[What you need to do]
Express the lines of the listing as a numbered list, omitting blank lines: begin at the line that contains "Viewport: 1270px width, 952px height." and stop after the line that contains "Action: 54,65", covering only those lines.

[Records from a data source]
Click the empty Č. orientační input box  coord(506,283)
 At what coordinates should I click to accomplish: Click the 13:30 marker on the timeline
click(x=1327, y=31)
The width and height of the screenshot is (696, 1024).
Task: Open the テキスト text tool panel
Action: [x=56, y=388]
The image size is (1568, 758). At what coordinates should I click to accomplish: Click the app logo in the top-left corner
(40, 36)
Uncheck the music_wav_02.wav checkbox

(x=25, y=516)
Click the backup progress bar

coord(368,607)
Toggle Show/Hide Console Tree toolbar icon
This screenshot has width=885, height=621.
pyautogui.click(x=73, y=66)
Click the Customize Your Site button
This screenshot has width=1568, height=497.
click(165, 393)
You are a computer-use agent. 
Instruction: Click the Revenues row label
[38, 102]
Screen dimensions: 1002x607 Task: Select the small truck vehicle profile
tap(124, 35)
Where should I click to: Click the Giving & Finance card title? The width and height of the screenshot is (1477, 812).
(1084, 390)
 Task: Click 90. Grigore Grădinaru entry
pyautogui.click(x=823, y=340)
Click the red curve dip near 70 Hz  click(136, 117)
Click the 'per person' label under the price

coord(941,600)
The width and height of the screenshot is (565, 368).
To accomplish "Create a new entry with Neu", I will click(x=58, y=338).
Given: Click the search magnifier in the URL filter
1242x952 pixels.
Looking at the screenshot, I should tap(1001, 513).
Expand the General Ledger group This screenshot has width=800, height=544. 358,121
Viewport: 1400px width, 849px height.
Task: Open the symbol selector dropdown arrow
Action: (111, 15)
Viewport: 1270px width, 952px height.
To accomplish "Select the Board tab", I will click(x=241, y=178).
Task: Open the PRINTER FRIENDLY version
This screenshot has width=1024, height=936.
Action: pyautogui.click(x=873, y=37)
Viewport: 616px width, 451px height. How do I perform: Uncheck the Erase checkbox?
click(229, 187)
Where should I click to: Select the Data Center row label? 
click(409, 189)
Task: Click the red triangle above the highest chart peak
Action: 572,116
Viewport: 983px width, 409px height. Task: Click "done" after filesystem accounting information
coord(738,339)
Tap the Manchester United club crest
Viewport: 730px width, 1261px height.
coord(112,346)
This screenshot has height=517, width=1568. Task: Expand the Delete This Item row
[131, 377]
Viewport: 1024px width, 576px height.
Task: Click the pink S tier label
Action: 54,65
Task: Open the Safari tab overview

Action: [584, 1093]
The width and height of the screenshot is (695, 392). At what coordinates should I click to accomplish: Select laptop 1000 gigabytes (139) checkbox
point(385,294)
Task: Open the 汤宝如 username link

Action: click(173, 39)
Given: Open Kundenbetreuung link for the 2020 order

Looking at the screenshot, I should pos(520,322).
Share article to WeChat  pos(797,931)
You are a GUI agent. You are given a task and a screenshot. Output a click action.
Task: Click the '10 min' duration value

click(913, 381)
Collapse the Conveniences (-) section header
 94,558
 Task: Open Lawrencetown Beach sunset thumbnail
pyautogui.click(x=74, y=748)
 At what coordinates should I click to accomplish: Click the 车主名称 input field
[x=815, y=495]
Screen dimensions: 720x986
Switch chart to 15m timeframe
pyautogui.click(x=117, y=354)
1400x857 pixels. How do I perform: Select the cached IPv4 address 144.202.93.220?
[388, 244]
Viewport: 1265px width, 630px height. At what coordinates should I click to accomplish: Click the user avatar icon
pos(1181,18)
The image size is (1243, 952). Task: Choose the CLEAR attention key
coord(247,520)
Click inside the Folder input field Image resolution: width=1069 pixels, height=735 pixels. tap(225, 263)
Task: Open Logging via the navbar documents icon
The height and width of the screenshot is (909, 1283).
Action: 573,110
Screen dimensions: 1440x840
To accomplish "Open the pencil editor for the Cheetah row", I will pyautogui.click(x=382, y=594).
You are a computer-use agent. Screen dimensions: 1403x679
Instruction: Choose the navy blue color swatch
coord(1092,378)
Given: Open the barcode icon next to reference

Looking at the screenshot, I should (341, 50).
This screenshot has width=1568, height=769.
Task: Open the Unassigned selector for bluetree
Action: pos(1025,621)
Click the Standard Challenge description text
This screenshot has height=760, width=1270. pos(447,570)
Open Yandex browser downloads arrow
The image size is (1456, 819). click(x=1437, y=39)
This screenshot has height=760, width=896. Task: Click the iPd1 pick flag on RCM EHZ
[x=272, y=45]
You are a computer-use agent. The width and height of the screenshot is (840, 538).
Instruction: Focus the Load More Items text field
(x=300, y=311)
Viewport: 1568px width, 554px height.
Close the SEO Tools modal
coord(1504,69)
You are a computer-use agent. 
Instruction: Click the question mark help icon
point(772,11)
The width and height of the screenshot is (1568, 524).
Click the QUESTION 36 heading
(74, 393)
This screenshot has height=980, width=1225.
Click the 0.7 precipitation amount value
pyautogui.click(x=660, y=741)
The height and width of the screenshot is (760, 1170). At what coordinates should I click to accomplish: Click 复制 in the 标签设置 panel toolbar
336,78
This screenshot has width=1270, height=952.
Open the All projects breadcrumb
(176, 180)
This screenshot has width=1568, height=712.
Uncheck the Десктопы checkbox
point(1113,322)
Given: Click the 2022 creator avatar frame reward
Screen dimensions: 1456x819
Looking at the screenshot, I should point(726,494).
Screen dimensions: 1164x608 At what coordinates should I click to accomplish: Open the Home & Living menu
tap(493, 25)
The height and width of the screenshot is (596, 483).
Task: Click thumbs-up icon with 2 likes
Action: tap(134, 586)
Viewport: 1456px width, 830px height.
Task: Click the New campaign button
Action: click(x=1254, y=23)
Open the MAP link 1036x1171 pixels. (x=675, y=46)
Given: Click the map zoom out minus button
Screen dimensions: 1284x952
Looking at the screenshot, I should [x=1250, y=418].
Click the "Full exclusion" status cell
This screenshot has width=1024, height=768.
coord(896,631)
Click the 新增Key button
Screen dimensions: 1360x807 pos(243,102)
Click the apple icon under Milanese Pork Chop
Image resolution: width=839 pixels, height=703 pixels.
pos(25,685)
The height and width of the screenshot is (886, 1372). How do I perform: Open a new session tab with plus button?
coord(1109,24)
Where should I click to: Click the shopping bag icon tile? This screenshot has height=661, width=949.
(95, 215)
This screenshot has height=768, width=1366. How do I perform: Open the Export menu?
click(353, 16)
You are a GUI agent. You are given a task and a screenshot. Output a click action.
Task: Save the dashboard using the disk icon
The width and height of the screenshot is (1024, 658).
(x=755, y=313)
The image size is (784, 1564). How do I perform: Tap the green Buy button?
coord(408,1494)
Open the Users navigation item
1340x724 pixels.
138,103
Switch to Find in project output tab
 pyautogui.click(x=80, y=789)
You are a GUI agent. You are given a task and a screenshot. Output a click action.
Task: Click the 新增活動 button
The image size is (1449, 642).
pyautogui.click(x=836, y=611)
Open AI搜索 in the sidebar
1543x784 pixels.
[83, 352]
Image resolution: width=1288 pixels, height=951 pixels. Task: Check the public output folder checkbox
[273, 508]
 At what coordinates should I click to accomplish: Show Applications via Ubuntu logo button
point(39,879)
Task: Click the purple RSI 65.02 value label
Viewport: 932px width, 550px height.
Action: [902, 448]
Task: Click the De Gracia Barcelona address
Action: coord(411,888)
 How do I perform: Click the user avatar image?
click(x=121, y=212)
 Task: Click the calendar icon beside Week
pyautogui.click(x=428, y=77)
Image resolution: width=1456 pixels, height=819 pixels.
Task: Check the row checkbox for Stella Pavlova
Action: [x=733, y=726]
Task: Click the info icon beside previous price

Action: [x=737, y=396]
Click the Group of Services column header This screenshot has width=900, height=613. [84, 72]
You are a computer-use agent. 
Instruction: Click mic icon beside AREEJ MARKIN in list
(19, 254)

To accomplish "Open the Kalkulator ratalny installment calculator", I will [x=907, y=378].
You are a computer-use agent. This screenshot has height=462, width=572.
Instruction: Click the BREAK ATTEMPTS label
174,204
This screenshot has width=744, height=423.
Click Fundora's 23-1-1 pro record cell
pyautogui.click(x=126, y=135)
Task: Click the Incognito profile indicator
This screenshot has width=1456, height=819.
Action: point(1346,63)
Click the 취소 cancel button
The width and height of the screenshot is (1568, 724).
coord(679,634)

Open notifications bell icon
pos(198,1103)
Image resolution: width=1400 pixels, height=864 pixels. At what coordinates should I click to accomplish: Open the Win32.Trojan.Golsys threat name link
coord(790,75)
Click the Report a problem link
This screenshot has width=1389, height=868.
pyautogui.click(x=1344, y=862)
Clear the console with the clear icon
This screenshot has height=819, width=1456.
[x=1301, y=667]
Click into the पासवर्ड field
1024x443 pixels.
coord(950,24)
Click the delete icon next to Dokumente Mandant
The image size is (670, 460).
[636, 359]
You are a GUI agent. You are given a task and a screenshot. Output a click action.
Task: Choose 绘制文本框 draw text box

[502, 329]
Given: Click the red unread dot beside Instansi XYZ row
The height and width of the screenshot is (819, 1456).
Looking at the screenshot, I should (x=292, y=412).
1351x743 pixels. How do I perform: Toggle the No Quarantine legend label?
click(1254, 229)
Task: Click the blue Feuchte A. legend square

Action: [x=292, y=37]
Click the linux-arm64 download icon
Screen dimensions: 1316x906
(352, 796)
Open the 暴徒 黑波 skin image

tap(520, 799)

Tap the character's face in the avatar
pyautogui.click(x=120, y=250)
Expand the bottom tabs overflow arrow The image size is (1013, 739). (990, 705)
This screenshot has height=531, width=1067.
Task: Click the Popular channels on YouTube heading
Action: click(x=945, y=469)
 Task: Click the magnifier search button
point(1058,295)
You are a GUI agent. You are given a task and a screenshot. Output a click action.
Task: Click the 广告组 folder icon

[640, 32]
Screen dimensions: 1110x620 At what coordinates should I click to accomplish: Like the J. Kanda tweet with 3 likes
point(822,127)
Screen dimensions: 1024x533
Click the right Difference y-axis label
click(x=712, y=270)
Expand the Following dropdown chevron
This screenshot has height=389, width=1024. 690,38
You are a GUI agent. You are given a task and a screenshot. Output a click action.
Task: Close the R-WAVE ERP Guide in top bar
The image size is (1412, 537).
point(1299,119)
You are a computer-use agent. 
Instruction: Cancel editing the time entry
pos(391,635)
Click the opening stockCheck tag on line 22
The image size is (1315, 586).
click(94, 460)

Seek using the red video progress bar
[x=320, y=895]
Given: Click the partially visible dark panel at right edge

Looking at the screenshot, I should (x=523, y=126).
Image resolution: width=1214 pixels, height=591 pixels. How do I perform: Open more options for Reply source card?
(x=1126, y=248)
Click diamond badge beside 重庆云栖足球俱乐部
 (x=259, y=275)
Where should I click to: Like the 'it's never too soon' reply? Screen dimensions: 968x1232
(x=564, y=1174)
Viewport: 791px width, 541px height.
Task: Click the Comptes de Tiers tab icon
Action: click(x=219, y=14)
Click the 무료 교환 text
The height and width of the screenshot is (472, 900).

[Exercise output]
1. Viewport: 1270px width, 952px height.
2. To accomplish "Select the Board tab", I will click(x=241, y=178).
3. Task: Open the PRINTER FRIENDLY version
4. This screenshot has width=1024, height=936.
5. Action: pyautogui.click(x=873, y=37)
6. Viewport: 616px width, 451px height. How do I perform: Uncheck the Erase checkbox?
7. click(229, 187)
8. Where should I click to: Select the Data Center row label? 
9. click(409, 189)
10. Task: Click the red triangle above the highest chart peak
11. Action: 572,116
12. Viewport: 983px width, 409px height. Task: Click "done" after filesystem accounting information
13. coord(738,339)
14. Tap the Manchester United club crest
15. Viewport: 730px width, 1261px height.
16. coord(112,346)
17. This screenshot has height=517, width=1568. Task: Expand the Delete This Item row
18. [131, 377]
19. Viewport: 1024px width, 576px height.
20. Task: Click the pink S tier label
21. Action: 54,65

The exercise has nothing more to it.